A skater gets started by using a right push, glide, left push, glide sequence. When the skater's foot pushes off they should feel ankle press against the tongue of that skate. If the skater's knees are not adequately bent they will not be able to get enough power for a good push off.
The amount of power that an in-line skater can get during a push is related to the speed of the thrust, the angle and the surface area of the rollers making contact with the skating surface. Unfortunately, the surface area of the rollers making contact with the skating surface is also directly related to rolling resistance. Thus an inevitable trade off between increased power pushes and glide rolling resistance occurs.
Therefore there is a need for an in-line roller skate which offers reduces glide rolling resistance while providing increased power during push.
In one aspect, the present invention is an in-line roller skate having a flexible power roller, which provides no rolling resistance during gliding movement.
A more complete understanding of the present invention may be obtained from consideration of the following description in conjunction with the drawings in which:
FIG. 1 is a perspective view of the in-line skate with power assist roller;
FIGS. 2a and 2 b are a detail view of the alignment of the in-line and power assist rollers; and,
FIGS. 3a, 3 b and 3 c are detail views of the bias mechanism.
The present invention is an in-line skate with power assistance.
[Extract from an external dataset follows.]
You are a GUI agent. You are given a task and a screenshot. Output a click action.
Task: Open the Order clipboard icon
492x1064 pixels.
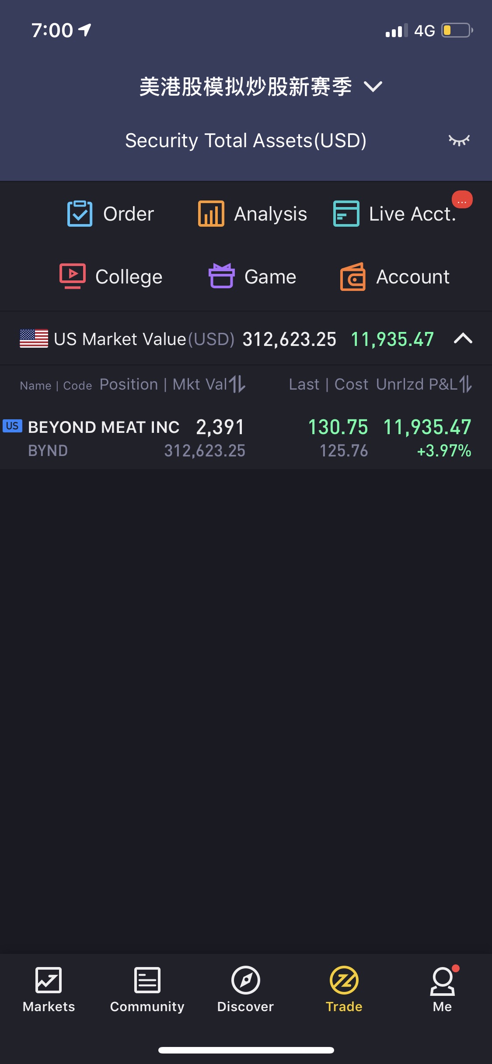coord(80,214)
At least two rollers attached to a base, the at least two rollers aligned to form an in-line axis such that the at least two rollers travel along a surface in essentially a single travel line and a power roller aligned outward of the at least two rollers. A bias mechanism coupled between the power roller and the base, the bias mechanism is responsive to pressure on the power roller when contacting the surface to adjust position of the power roller relative to the base. The power roller is held above the surface when gliding and the power roller makes contact the surface when pushing, the pressure on the power roller being varied by the bias mechanism.
Referring to FIG. 1 there is shown a perspective view of an exemplary embodiment of the present invention in-line skate with power assist roller. The in-line skate with power assist roller 10 has a base structure 12, a series of in-line rollers 14, a power assist roller 16, and boot 18. The power assist roller 16 is resiliently mounted slightly higher than the series of in-line rollers 14 relative to a skating surface when the in-line skate with power assist roller 10 is operated in the glide position. The height of the power assist roller 16 relative to the series of in-line rollers 14 is adjustable to allow a user to select when the power assist roller 10 will make contact with the skating surface. In the push position, the power assist roller 16 makes contact with the skating surface, with contact pressure being varied by a bias mechanism (not shown in FIG. 1).
The amount of power that an in-line skater can get during a push is related to the speed of the thrust, the angle and the surface area of the rollers making contact with the skating surface. By having a different amount of surface area of the rollers making contact with the skating surface during the glide position and the push position, rolling resistance can be lower during a glide than a push. Thus the previously inevitable trade off between increased power pushes and reduced glide rolling resistance is overcome. This results in an in-line roller skate which offers reduces glide rolling resistance while providing increased power during push.
It is important to vary the height of the power assist roller 16 during the push position. If the power assist roller 16 is set at an essentially a fixed height, pressure being applied to the skating surface by the series of in-line rollers 14 during a push will be reduced, while the pressure being applied to the skating surface by the power assist roller 16 will be increased. The power assist roller 16 being resiliently mounted varies the height of the power assist roller 16 during the push position.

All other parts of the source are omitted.